Em busca da batida perfeita

E ele não está sozinho. Nos Estados Unidos, uma equipe formada por cientistas das universidades de Stanford, Duke e Wisconsin também está tentando desenvolver curativos cardíacos.

Assim como Sinha, os pesquisadores imaginam um procedimento que começaria pela identificação dos tecidos cardíacos lesados por meio de exames de ultra-sonografia e ressonância magnética. Com base no formato das cicatrizes, eles imprimiriam um curativo personalizado em 3D. Os cirurgiões abririam então a caixa torácica e costurariam o “remendo” diretamente no órgão, de maneira que fique conectado às veias e artérias existentes.

“Para pacientes com insuficiência cardíaca particularmente grave, serão necessários vários curativos em diversos lugares, pois o coração inteiro se dilata para tentar se adaptar ao dano”, afirma Tim Kamp, professor de biologia regenerativa da Universidade de Wisconsin.

“Ele muda de forma, pode ter a aparência de uma bola de rúgbi, de basquete ou de um grande balão.”

Um dos principais desafios é integrar eletricamente o curativo ao coração, a fim de garantir que ambos pulsem sincronizados. Qualquer conexão elétrica defeituosa poderia resultar em um ritmo cardíaco anormal.

“Podemos colocar o curativo no coração com nossas ferramentas cirúrgicas, mas não podemos forçá-los (o órgão e o curativo) a se entender”, diz Kamp.

“Esperamos que eles façam isso. Acreditamos que os sinais elétricos que passam como uma onda através do músculo cardíaco, dizendo para ele contrair, façam com que o curativo contraia na mesma proporção.”

Procedimento mais barato

Se os desafios forem superados, Sinha afirma que eles poderão não apenas salvar vidas, mas também economizar dinheiro.

No Reino Unido, um transplante cardíaco custa cerca de £500 mil – algo em torno de R$ 2,5 milhões, incluindo os custos da internação hospitalar. Para os milhares de pacientes com insuficiência cardíaca que não conseguem um transplante, as despesas com cuidados médicos contínuos e repetidas internações podem ser ainda maiores. Já o valor estimado atualmente para um “curativo cardíaco” gira em torno de £70 mil – quase R$ 350 mil.

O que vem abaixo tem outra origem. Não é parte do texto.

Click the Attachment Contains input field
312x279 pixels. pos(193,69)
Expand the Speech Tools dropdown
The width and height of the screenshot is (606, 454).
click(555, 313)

Além disso, os curativos são feitos a partir do sangue do próprio paciente, o que significa que eles não precisariam passar por algumas complicações associadas aos transplantes – como as altas doses de drogas imunossupressoras para evitar a rejeição do órgão.

“Um coração ferido é um ambiente hostil, altamente inflamado, em que pode ser difícil para o novo tecido sobreviver”, diz Kamp.

“A vantagem dos curativos cardíacos é que eles são customizados para o paciente, então é improvável que o coração os rejeite.”

Segundo os pesquisadores, a tecnologia pode mudar a vida de milhões de pessoas ao redor do mundo.

“A insuficiência cardíaca pode muitas vezes incapacitar o indivíduo”, diz Sinha.

“Você está sempre exausto, não consegue subir sequer um lance de escadas. Mas, pela primeira vez, achamos que somos realmente capazes de recriar o tecido cardíaco vivo, que é idêntico ao do paciente, onde as células se comunicam de maneiras misteriosas e maravilhosas, trabalhando juntas como fazem no corpo.”

“Se conseguirmos ajustar o procedimento nos próximos anos e garantir que seja completamente seguro, ele poderá ajudar essas pessoas a terem uma vida normal novamente.”